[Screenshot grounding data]
============================================================

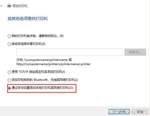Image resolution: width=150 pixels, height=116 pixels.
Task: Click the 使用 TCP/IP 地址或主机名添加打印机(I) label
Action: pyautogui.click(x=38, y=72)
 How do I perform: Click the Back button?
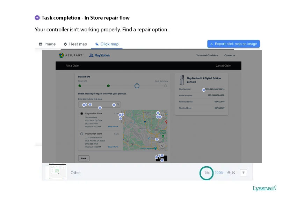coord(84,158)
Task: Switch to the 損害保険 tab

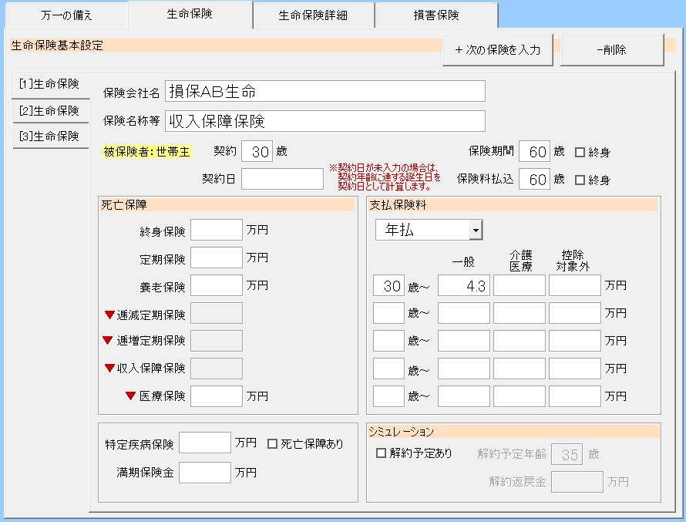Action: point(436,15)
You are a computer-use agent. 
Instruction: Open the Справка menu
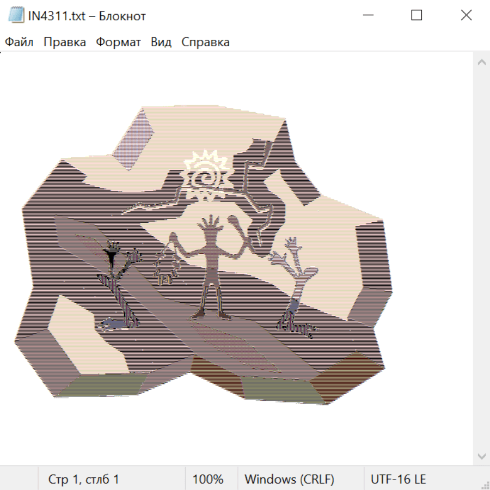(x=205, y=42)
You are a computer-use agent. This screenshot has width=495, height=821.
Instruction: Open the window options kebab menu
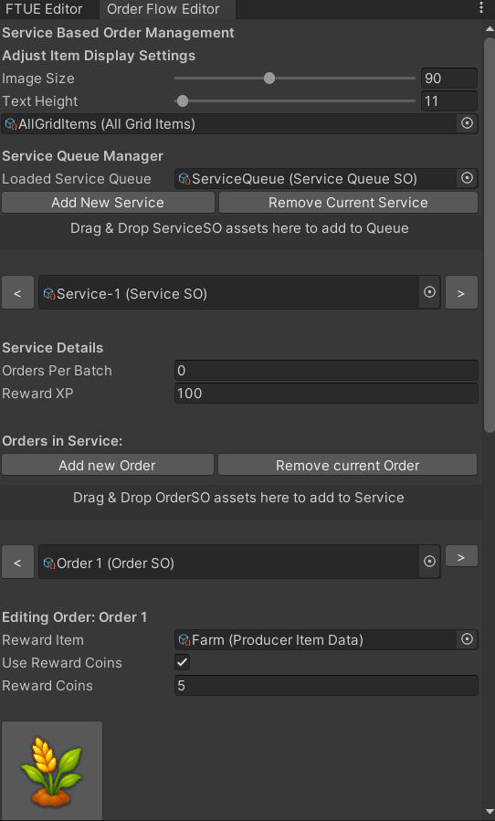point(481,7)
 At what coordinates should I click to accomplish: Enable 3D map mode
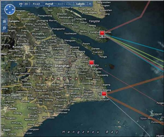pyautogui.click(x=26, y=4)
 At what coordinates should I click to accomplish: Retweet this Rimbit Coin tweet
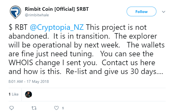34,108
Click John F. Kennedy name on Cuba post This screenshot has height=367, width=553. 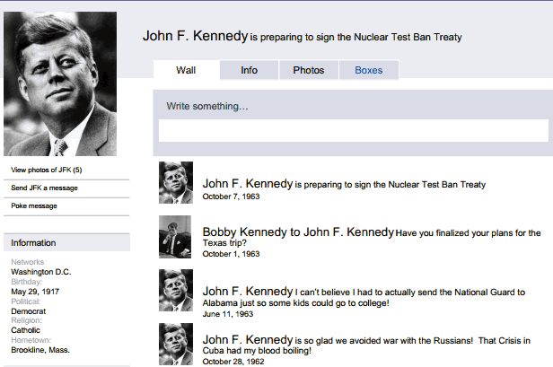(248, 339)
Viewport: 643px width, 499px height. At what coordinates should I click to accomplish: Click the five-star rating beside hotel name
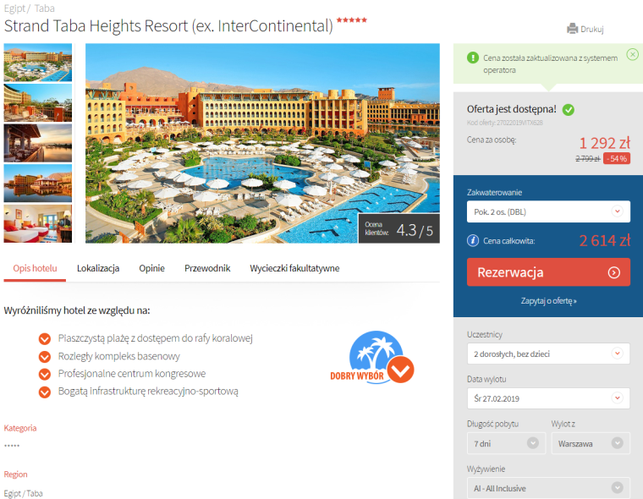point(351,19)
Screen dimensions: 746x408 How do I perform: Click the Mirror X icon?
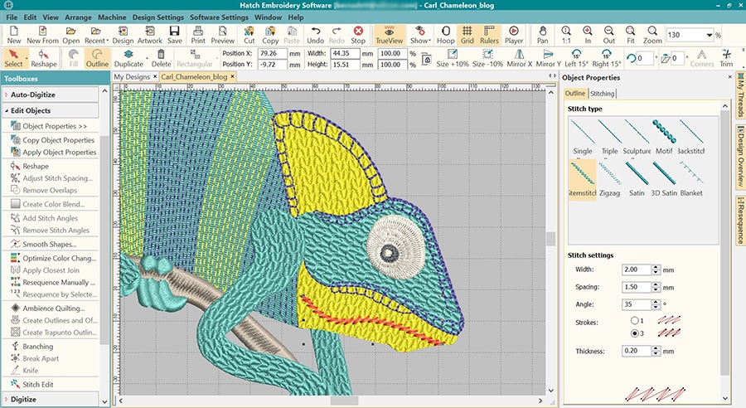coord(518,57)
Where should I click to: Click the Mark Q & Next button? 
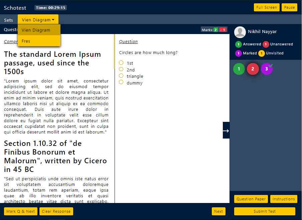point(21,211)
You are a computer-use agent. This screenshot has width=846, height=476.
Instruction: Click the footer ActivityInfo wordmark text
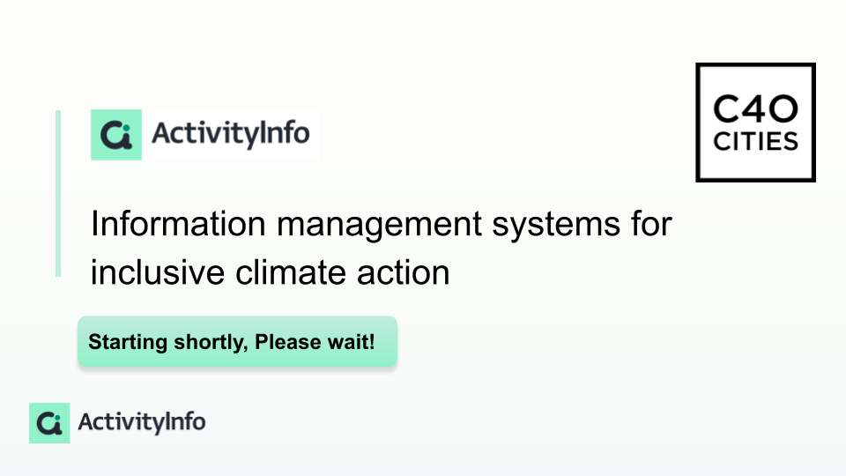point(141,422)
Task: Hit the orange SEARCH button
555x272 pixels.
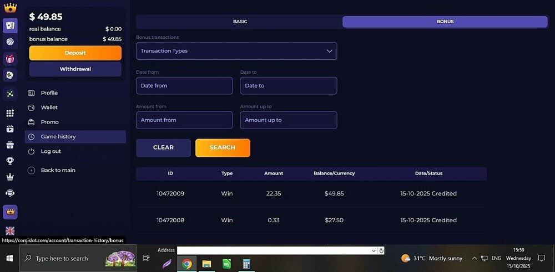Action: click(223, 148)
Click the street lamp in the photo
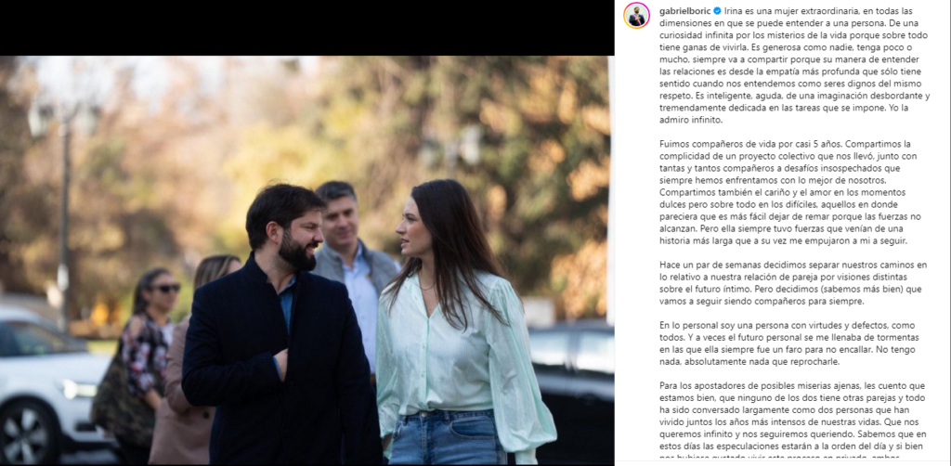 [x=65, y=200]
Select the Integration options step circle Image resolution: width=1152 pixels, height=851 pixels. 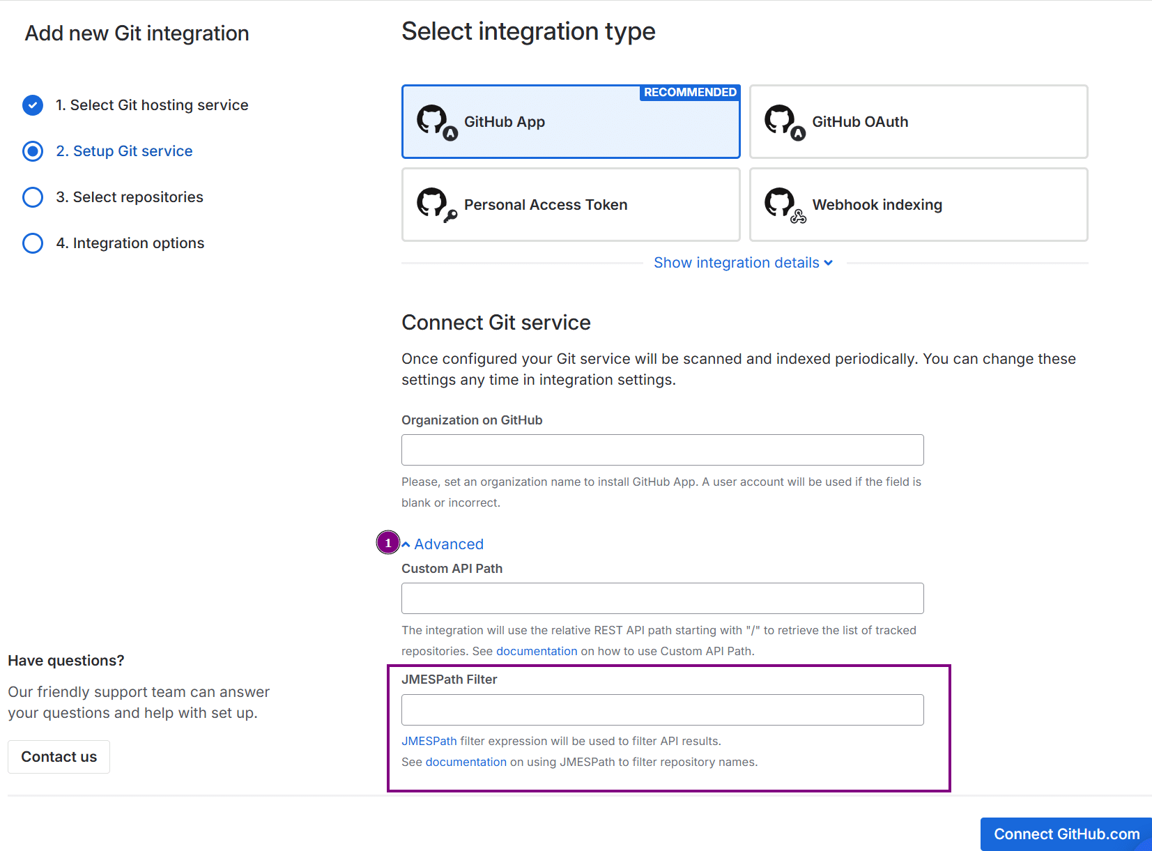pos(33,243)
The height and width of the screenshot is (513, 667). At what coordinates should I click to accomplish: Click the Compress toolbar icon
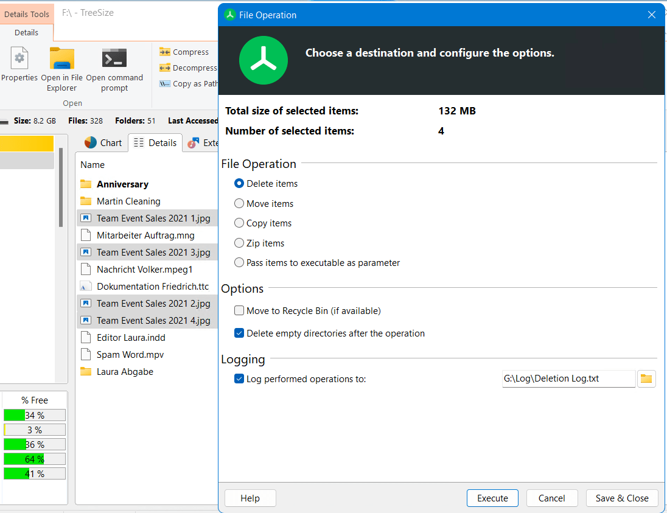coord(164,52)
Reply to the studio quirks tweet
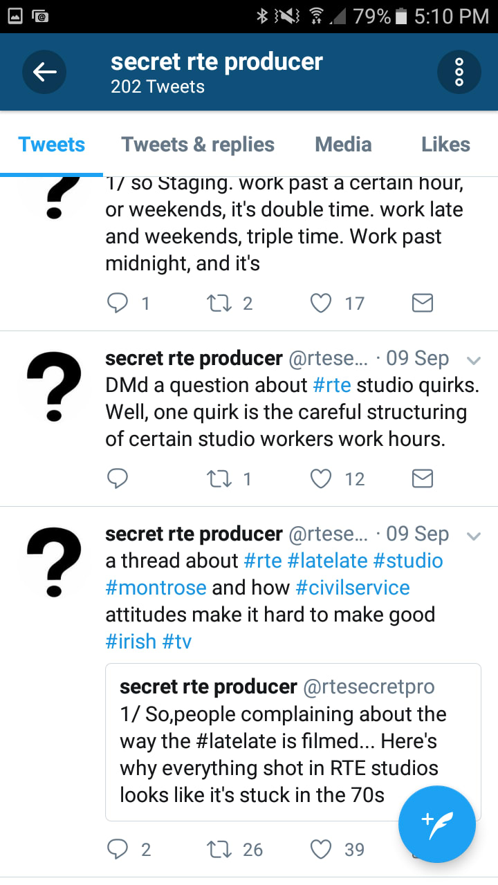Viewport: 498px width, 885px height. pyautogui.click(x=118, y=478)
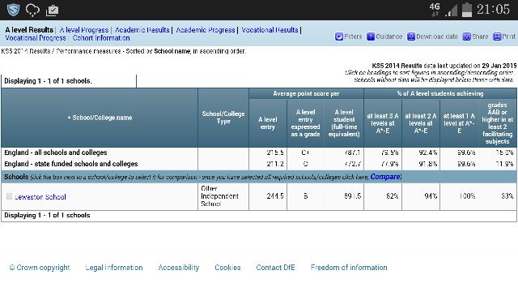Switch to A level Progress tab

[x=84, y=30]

============================================================

What is expected »
Across the data, pull every line containing the string "computer".

Solved exercise »
You are a computer-use agent. 
You are a computer-use agent. This screenshot has width=495, height=821.
You are a computer-use agent. This screenshot has width=846, height=476.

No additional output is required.